THE PROBLEM>
Below are the records; copy exactly the stretch from the line containing "This screenshot has width=606, height=322." through the line containing "Check the green network signal icon", both ends included, and nothing else.

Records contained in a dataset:
-- Opening Marker --
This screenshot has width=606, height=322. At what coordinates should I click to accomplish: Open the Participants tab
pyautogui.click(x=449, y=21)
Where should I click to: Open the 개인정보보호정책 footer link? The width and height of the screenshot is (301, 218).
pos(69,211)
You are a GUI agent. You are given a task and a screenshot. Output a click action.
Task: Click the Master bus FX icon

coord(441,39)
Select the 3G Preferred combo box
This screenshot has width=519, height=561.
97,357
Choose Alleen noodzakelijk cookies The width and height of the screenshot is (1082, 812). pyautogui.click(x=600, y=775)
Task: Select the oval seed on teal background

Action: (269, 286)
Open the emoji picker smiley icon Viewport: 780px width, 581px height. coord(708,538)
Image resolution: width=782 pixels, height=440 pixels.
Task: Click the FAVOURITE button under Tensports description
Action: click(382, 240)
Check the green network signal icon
-- Closing Marker --
-- Opening Marker --
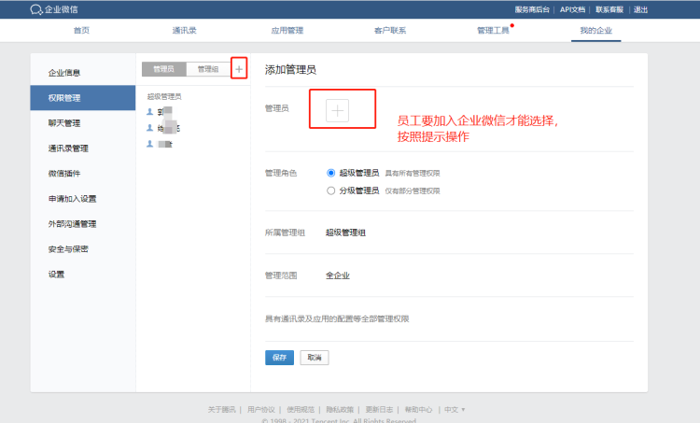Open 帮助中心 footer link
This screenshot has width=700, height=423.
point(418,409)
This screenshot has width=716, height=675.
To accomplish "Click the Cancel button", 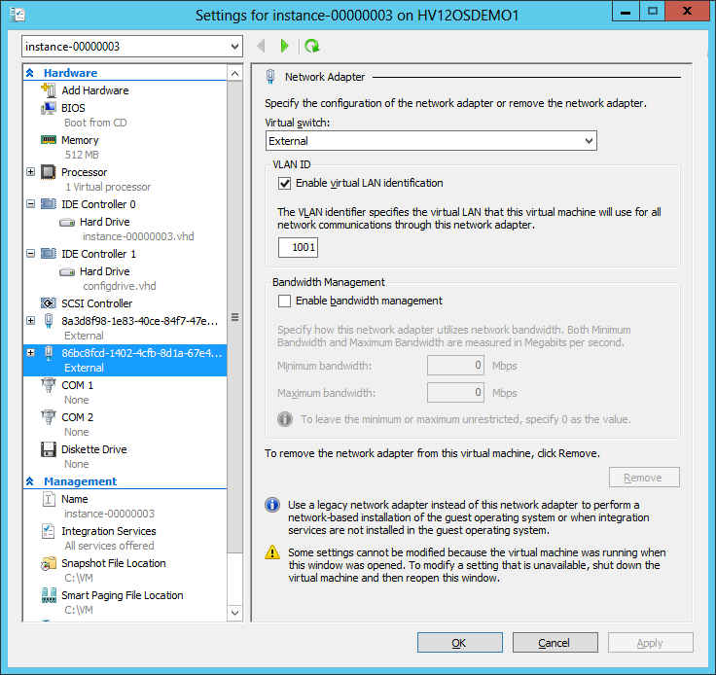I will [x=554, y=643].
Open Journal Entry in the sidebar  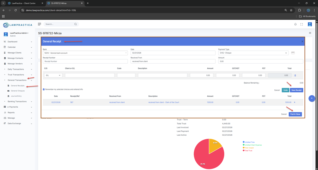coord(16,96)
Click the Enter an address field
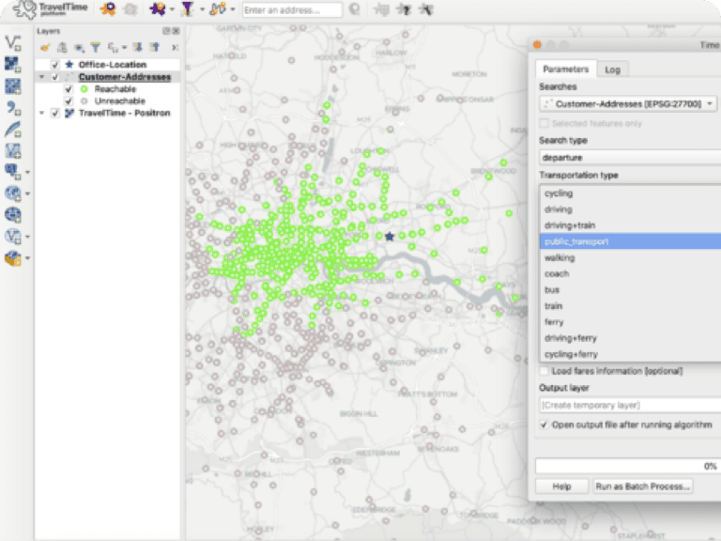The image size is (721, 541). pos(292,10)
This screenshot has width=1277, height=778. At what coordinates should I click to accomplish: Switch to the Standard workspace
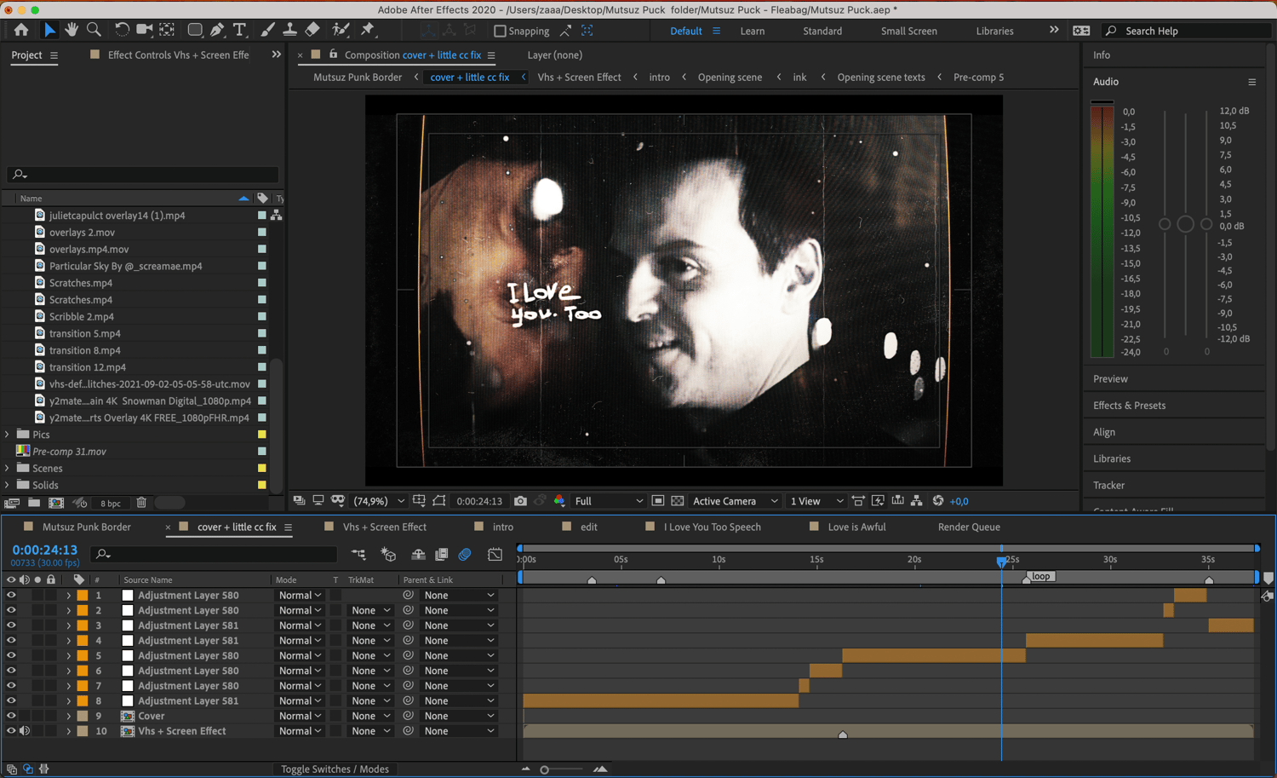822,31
-- Closing Marker --
FINISHED TASK>
This screenshot has width=606, height=322. At what coordinates should I click to accomplish: Open the Participants tab
pyautogui.click(x=449, y=21)
Where should I click to: Open the 개인정보보호정책 footer link? The width and height of the screenshot is (301, 218).
pos(69,211)
You are a GUI agent. You are given a task and a screenshot. Output a click action.
Task: Click the Master bus FX icon

coord(441,39)
Select the 3G Preferred combo box
This screenshot has width=519, height=561.
97,357
Choose Alleen noodzakelijk cookies The width and height of the screenshot is (1082, 812). pyautogui.click(x=600, y=775)
Task: Select the oval seed on teal background

Action: (269, 286)
Open the emoji picker smiley icon Viewport: 780px width, 581px height. coord(708,538)
Image resolution: width=782 pixels, height=440 pixels.
Task: Click the FAVOURITE button under Tensports description
Action: click(382, 240)
Check the green network signal icon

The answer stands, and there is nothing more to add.